Il Signore ha vissuto una compagnia intensa con i suoi nel senso della profondità della vita, della intensità del dialogo, della forza, della testimonianza.

Mons. Luigi Negri


Celebriamo oggi la festività solenne dell’Ascensione del Nostro Signore Gesù Cristo al cielo.

In qualche modo si può dire che si concludono i momenti della Sua permanenza terrena con gli apostoli. La Sua presenza d‘ora in poi è legata alla Sua permanenza nella Chiesa con gli apostoli e alla comunicazione di sè che egli fa attraverso la predicazione, attraverso l’insegnamento, attraverso quella trama di rapporti nei quali si incrementa e matura la convivenza fra gli apostoli e il Signore.

Il Signore ha vissuto una compagnia intensa con i suoi nel senso della profondità della vita, della intensità del dialogo, della forza, della testimonianza. Il Signore si è donato ai suoi ogni giorno e in questo Suo donarsi ha vissuto non per sè ma per i suoi compagni e fratelli.  Ha evitato la tentazione di rendere il dialogo con i compagni come qualche cosa  di stucchevole, di già dato, di già considerato. I momenti del dialogo sono i momenti di grandiosa intensità, tutto viene come approfondito in modo nuovo, tutto viene riletto e rivissuto secondo la profondità e la verità di Dio e non secondo gli interessi e le problematiche umane.

E’ questo che noi desideriamo che avvenga fra di noi mentre celebriamo l’Ascensione che avvenga anche per noi questa entrata viva nella Sua vita, nella Sua passione, in quella vibrazione dell’umanità nuova che rende ogni momento dell’esistenza grande infinito come orizzonte di Dio. Questo ci fa essere lieti di questa festività che ricorda la compagnia del Signore con i suoi. Questo lento e famigliare accomiatarsi del Signore dai suoi discepoli dà alla vita cristiana un tono di tenera famigliarità.

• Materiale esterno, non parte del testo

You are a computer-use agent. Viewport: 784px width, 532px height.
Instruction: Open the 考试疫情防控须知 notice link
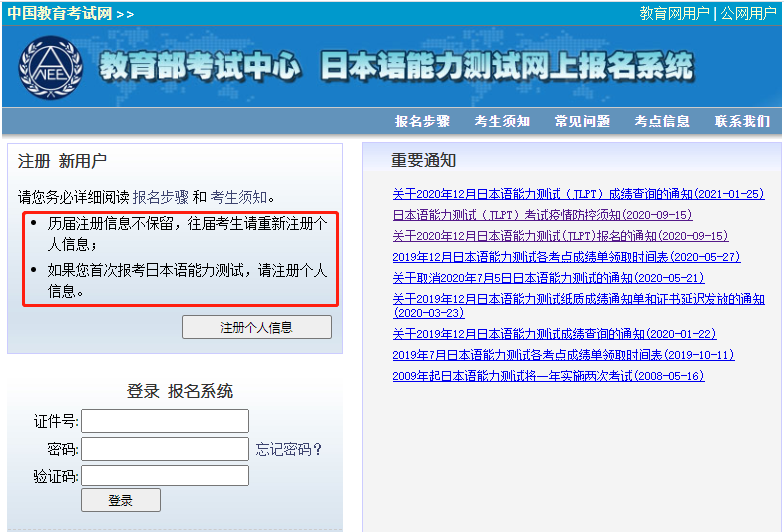pyautogui.click(x=541, y=215)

Noi siamo gli amici del Signore, ci sentiamo davvero come gli amici del Signore chiamati a stare innanzitutto con Lui e a condividere la Sua vita. Chiamati a vedere che questa Sua vita che noi viviamo si allarga a tutto il mondo, cerca di arrivare al cuore di ogni uomo per dire ad ogni uomo che la vita non è inutile, che la vita è piena di senso e di significato. Questa certezza ci lascia lieti ed insieme sicuri.

Lieti per la vita che Dio ci dona e sicuri perché nessuno potrà mai sottrarci questa vita alla nostra vita.